Geminivirus C4 oncoprotein interacts with and is activated by Arabidopsis SHAGGY-like protein kinases leading to disruption of brassinosteroid signaling and altered Arabidopsis development
MetadataShow full item record
The C4 protein of Beet curly top virus (BCTV-B [US:Log:76]) induces hyperplasia in infected phloem tissue and tumorigenic growths in transgenic plants. The protein offers an excellent model for studying cell cycle control, cell differentiation and plant development. Expression of the C4 transgene, under an inducible promoter, in Arabidopsis thaliana plants (line IPC4-28) lead to extensive cell division in all tissues types examined, and radically altered tissue layer organization and organ development.
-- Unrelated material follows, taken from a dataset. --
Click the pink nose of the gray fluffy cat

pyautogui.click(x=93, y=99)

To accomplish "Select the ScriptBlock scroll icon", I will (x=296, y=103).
Induced seedlings failed to develop shoot and root meristems, vascular tissue, true leaves and lateral roots. Exogenous application of brassinosteroid and abscisic acid weakly rescued the C4-induced phenotype, while induced seedlings were hypersensitive to gibberellic acid and kinetin. The C4 protein interacts in planta with three closely related members of the Arabidopsis SHAGGY-like protein kinase (AtSK21, AtSK22 and AtSK23) family, which are negative regulators of brassinosteroid (BR) hormone signaling. AtSK21 is known to hyperphosphorylate BES1 and BZR1 transcription factors, thereby inhibiting their function. The expression of C4 in IPC4-28 plants resulted in dephosphorylation of the BES1 transcription factor and changes in the expression levels of BES1 and BZR1 target genes. These changes were similar to those that occur when AtSK21 is inactivated by BR hormone treatment. Using several approaches a putative phosphorylation site (Ser at residue 49) on C4 is shown to be required for the C4/AtSK interaction. Mutation of Ser49 to Ala abolishes the C4/AtSK interaction, loss of the C4-expression phenotype, and failure to induce changes in the BR signaling pathway. Substitution of Ser49 by Thr restores both the C4/AtSK interaction and the effects of C4 on plant development and BR signaling. An active kinase is also required for the interaction, as AtSK kinase dead mutants fail to interact with C4. Taken together this indicates that C4 is a substrate for AtSK kinase activity and functions, at least in part, through disruption of the BR signaling pathway.